## [Given instruction A]
In the Kafka connector post, how many messages does Kafka confirm are in each partition?
BEGIN Excerpt to read
You are viewing a plain text version of this content. The canonical link for it is here.
Posted to user@flink.apache.org by TechnoMage <ml...@technomage.com> on 2018/08/17 00:59:44 UTC
Kafka connector issue
I have seen this in the past and running into it again.
I have a kafka consumer that is not getting all the records from the topic. Kafka conforms there are 300k messages in each partition, and flink only sees a total of 8000 records in the source.
Kafka is 2.0, flink is 1.4.2 connector is FlinkKafkaConsumer011
Properties props = new Properties();
props.setProperty("bootstrap.servers", servers);
props.setProperty("group.id", UUID.randomUUID().toString());
props.setProperty("flink.partition-discovery.interval-millis", "10000");
props.put(ConsumerConfig.AUTO_OFFSET_RESET_CONFIG, "earliest");
DataStream<String> ds = consumers.get(a.eventType);
if (ds == null) {
FlinkKafkaConsumer011<String> cons = new FlinkKafkaConsumer011<String>(
topic, new SimpleStringSchema(), props);
cons.setStartFromEarliest();
ds = env.addSource(cons).name(et.name).rebalance();
consumers.put(a.eventType, ds);
}
I am about to rip out the kafka consumer and build a source using the client library which has been 100% reliable in working with kafka. Any pointers welcome.
Michael
Re: Kafka connector issue
Posted by TechnoMage <ml...@technomage.com>.
END Excerpt to read
## [Given instruction B]
Retype the part of the records that opens with their very first line and closes with the line containing "point(377,285)", keeping both of those lines.
BEGIN Records for the task
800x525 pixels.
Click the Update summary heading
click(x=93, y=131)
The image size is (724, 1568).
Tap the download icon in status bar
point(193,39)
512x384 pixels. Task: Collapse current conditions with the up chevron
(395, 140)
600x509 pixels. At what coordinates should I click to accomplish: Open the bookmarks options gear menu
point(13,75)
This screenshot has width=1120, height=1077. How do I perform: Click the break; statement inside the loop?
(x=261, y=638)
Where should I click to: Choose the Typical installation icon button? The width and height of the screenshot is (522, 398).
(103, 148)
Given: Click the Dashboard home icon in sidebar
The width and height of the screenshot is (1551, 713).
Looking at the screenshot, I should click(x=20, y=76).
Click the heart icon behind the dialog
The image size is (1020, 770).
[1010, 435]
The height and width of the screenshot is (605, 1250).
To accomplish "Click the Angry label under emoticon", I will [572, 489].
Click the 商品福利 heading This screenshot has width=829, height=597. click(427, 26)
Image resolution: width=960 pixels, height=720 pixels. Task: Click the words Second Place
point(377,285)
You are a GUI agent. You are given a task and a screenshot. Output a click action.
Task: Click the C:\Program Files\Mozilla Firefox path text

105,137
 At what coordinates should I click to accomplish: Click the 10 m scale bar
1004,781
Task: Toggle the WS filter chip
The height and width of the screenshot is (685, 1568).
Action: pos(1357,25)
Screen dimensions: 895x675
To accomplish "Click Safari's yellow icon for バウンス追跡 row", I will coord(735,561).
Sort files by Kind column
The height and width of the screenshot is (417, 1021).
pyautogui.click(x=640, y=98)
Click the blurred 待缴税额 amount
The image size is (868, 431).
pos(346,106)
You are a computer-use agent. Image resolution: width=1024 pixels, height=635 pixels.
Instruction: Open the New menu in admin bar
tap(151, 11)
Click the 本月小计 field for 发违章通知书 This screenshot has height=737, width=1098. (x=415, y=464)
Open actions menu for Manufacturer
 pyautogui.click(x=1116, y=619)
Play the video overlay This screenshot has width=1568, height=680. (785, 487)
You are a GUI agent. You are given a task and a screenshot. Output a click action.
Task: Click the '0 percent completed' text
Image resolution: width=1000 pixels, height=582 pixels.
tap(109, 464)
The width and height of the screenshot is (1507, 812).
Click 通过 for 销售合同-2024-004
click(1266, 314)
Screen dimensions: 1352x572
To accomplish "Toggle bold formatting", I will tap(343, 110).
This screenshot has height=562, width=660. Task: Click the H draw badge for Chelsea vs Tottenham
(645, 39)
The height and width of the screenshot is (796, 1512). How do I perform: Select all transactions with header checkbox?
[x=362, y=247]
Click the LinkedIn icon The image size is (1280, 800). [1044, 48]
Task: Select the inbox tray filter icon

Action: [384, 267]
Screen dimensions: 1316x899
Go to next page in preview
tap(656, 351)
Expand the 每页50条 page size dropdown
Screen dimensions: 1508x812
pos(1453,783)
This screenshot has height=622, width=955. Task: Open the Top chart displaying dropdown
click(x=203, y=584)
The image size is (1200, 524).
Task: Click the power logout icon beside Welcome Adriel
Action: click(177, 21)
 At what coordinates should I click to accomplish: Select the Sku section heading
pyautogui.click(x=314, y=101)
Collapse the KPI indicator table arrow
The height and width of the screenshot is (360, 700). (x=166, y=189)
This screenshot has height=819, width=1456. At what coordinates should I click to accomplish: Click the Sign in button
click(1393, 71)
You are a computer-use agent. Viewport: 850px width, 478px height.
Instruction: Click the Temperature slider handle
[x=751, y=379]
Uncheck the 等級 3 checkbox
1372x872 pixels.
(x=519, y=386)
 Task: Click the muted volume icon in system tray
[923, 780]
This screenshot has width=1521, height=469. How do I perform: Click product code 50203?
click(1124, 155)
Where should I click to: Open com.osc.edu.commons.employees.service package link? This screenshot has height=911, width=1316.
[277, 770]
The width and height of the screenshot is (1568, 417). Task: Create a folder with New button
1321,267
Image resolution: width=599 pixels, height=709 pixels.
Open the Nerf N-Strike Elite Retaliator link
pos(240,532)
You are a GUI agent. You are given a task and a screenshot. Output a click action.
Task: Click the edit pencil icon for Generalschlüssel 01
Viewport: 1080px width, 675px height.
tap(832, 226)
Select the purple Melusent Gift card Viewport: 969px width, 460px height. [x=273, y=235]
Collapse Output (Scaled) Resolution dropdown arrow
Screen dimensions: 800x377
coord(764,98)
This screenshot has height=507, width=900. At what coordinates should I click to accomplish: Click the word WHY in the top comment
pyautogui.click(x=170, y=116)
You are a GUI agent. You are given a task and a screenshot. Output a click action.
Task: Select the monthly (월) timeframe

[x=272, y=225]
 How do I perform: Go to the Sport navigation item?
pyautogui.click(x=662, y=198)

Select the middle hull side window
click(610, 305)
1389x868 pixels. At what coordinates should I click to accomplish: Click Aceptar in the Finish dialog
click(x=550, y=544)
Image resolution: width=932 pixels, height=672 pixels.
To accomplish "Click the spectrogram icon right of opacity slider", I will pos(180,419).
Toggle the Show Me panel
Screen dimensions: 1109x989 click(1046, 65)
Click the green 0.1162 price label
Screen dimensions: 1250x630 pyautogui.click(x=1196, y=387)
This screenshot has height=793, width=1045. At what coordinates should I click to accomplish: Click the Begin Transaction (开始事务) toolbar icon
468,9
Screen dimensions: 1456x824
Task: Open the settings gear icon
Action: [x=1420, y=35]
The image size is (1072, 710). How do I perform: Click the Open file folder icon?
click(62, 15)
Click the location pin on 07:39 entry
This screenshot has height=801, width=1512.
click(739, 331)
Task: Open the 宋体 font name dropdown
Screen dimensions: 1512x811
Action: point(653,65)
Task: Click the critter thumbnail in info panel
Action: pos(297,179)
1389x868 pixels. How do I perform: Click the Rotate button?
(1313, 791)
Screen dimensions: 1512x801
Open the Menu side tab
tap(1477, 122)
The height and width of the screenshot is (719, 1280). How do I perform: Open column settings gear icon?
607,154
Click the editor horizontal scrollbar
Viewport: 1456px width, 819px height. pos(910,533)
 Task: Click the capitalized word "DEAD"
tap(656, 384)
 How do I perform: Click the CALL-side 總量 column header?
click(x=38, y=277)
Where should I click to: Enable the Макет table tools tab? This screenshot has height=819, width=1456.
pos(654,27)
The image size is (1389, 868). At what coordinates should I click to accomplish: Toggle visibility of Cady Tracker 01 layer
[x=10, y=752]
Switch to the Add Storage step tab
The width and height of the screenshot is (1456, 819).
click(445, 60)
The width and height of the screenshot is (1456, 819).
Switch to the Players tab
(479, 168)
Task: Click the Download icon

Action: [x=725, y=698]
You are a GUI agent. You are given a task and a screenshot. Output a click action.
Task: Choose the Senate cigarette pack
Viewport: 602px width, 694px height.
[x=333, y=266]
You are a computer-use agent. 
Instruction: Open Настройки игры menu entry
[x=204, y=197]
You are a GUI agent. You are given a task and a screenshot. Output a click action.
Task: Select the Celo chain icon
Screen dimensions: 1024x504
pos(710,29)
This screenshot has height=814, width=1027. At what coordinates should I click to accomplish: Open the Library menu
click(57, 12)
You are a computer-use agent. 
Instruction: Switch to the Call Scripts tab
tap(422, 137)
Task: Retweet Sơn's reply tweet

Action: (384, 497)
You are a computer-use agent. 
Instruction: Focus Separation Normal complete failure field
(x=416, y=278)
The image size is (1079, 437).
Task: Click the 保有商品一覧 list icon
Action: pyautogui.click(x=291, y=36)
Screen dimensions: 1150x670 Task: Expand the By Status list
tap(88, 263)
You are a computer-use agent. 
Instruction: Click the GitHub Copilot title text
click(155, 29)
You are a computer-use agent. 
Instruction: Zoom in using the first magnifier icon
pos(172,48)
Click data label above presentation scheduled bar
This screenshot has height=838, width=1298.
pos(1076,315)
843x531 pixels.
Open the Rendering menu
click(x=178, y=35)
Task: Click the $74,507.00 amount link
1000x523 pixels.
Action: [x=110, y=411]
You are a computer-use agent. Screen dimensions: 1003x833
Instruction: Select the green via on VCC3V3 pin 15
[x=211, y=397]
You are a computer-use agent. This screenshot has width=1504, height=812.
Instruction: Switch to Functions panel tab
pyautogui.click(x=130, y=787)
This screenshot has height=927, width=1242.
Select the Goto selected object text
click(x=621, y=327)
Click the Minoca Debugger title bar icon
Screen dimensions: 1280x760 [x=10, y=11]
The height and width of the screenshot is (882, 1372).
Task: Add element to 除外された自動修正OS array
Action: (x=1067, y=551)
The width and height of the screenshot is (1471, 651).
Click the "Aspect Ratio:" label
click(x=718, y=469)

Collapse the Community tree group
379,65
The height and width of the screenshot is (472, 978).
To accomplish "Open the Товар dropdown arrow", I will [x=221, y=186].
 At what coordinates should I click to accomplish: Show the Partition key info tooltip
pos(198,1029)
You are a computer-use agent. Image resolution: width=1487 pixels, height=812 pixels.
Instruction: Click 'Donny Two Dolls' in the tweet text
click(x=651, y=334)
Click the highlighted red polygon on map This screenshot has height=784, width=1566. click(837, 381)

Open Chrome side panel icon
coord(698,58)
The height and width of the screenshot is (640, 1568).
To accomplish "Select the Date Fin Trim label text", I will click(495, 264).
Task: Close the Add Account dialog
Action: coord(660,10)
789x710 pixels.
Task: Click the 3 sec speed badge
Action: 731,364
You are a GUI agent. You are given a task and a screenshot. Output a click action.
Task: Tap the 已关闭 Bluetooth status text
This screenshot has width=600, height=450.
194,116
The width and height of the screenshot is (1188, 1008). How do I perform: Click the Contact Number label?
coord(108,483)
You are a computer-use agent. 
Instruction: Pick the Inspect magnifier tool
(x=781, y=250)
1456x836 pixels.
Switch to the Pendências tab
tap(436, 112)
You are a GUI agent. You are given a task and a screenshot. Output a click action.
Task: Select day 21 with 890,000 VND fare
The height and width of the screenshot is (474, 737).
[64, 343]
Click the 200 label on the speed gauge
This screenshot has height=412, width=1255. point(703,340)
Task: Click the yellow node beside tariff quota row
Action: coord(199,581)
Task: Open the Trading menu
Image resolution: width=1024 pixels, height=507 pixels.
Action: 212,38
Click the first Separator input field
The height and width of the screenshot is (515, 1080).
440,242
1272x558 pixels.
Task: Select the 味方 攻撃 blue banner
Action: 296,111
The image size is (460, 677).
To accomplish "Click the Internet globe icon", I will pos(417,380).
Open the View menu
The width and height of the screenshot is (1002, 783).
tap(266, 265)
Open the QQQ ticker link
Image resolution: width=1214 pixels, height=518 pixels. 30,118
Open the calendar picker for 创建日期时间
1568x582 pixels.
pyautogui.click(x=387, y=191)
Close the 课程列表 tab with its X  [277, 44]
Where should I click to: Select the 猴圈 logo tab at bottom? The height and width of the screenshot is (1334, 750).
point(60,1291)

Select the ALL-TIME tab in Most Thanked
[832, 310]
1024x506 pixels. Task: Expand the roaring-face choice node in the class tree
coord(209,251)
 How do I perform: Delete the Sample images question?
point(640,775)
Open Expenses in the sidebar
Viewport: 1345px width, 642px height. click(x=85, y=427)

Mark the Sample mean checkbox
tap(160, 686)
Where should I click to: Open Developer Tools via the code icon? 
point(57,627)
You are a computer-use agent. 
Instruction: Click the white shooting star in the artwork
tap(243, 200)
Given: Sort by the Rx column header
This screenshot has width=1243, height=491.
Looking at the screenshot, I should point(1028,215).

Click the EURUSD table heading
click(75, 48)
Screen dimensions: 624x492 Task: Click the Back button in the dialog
END Records for the task
## [Written answer A]
300k messages.

## [Written answer B]
800x525 pixels.
Click the Update summary heading
click(x=93, y=131)
The image size is (724, 1568).
Tap the download icon in status bar
point(193,39)
512x384 pixels. Task: Collapse current conditions with the up chevron
(395, 140)
600x509 pixels. At what coordinates should I click to accomplish: Open the bookmarks options gear menu
point(13,75)
This screenshot has width=1120, height=1077. How do I perform: Click the break; statement inside the loop?
(x=261, y=638)
Where should I click to: Choose the Typical installation icon button? The width and height of the screenshot is (522, 398).
(103, 148)
Given: Click the Dashboard home icon in sidebar
The width and height of the screenshot is (1551, 713).
Looking at the screenshot, I should click(x=20, y=76).
Click the heart icon behind the dialog
The image size is (1020, 770).
[1010, 435]
The height and width of the screenshot is (605, 1250).
To accomplish "Click the Angry label under emoticon", I will [572, 489].
Click the 商品福利 heading This screenshot has width=829, height=597. click(427, 26)
Image resolution: width=960 pixels, height=720 pixels. Task: Click the words Second Place
point(377,285)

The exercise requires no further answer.